Eleição de Lucas Pavanato para a Câmara dos Vereadores de São Paulo reacende o debate sobre o uso da pauta antitrans como plataforma política
Por Luiza Lima
As eleições municipais de 2024 revelaram um possível inimigo que, por muito tempo, esteve camuflado: a ameaça conservadora contra a comunidade LGBTQIAPN+, principalmente com alvo nas pessoas trans e travestis.
Em São Paulo, vimos que, além de Amanda Paschoal (PSOL) – a quinta vereadora mais votada e a única mulher trans eleita na capital paulista –, o eleitorado elegeu Lucas Pavanato (PL) para a Câmara Municipal.
Lucas Pavanato de Oliveira está envolvido com política desde 2013, quando participou dos protestos contra o aumento da tarifa dos ônibus durante o Governo Dilma. Em 2018, com 20 anos, foi estagiário de Fernando Holiday, ex-coordenador do Movimento Brasil Livre (MBL), e se tornou conhecido por ser um “LGBT de direita”. Já em 2022, Pavanato concorreu ao cargo de deputado federal. Com 36 mil votos, não se elegeu, mas alcançou um lugar como suplente.

Em entrevista ao Jornal da Gazeta, Lucas Pavanato diz que o deputado federal Nikolas Ferreira o ajudou nas eleições para que pudesse se tornar um braço na luta pelo conservadorismo.
Apoiador do ex-presidente Jair Bolsonaro e do então candidato à prefeitura de São Paulo Pablo Marçal, Lucas Pavanato tem forte presença nas redes sociais, que são as principais ferramentas para sua campanha vitoriosa. Essa estratégia é utilizada por outros candidatos de direita para dar voz às políticas conservadoras. Com 1,2 milhão de seguidores no Instagram e 1,3 milhão no TikTok, Pavanato espalha discursos machistas, homofóbicos e transfóbicos por meio de ridicularizações disfarçadas de piada.
Com apenas 26 anos, o vereador eleito mostra como a juventude tem se alinhado a pautas conservadoras e que recorrem a plataformas de grande popularidade, fácil acesso e disseminação para serem aceitas. No podcast Flow News, Pavanato pôde falar sobre sua perspectiva desse cenário. “Em São Paulo, temos a chance de levar jovens em grande escala a se interessarem por política e estarem do lado da direita, assim como o Nikolas Ferreira fez em Belo Horizonte”, analisa.
“Os políticos conservadores se utilizam de símbolos que marcam o espírito da juventude, como o esporte vinculado a uma visão patriótica e nacionalista. E é algo muito forte e muito atraente porque a juventude brasileira se vê no esporte, no futebol”, explica o cientista do estado Rojú Soares.

+===+

» **ENUNCIADO A**
Responda com base no texto sobre Lucas Pavanato:
(i) Em que ano Pavanato concorreu ao cargo de deputado federal?
(ii) Quantos seguidores Pavanato tem no TikTok?
(iii) Em qual podcast Pavanato falou sobre sua perspectiva desse cenário?
» **ENUNCIADO B**
Copie de novo o trecho do texto sobre Lucas Pavanato, começando em "Lucas Pavanato de" e seguindo até "lugar como suplente.", e troque "estagiário" por "assistente".

» **DADOS FORNECIDOS**

+===+

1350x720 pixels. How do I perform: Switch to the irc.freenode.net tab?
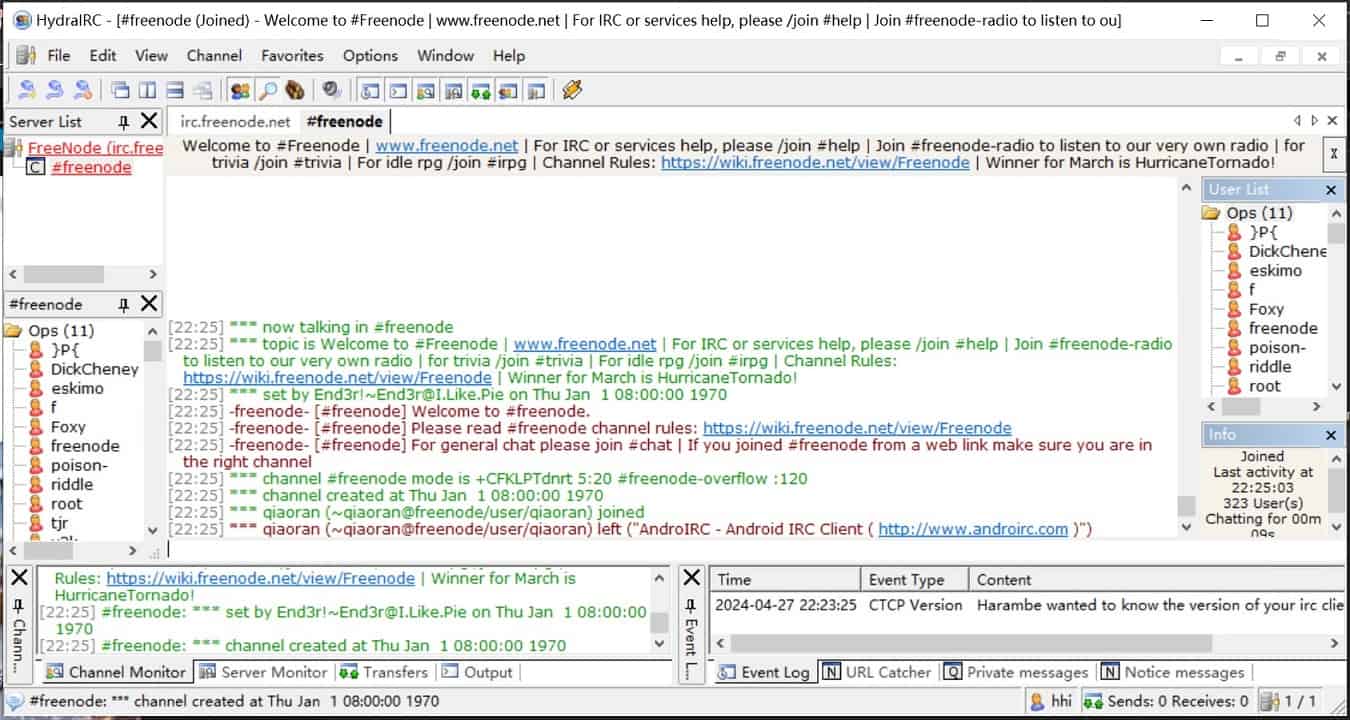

+===+

» **RESPOSTA ESCRITA A**
(i) Em 2022.
(ii) 1,3 milhão.
(iii) No podcast Flow News.

» **RESPOSTA ESCRITA B**
Lucas Pavanato de Oliveira está envolvido com política desde 2013, quando participou dos protestos contra o aumento da tarifa dos ônibus durante o Governo Dilma. Em 2018, com 20 anos, foi assistente de Fernando Holiday, ex-coordenador do Movimento Brasil Livre (MBL), e se tornou conhecido por ser um “LGBT de direita”. Já em 2022, Pavanato concorreu ao cargo de deputado federal. Com 36 mil votos, não se elegeu, mas alcançou um lugar como suplente.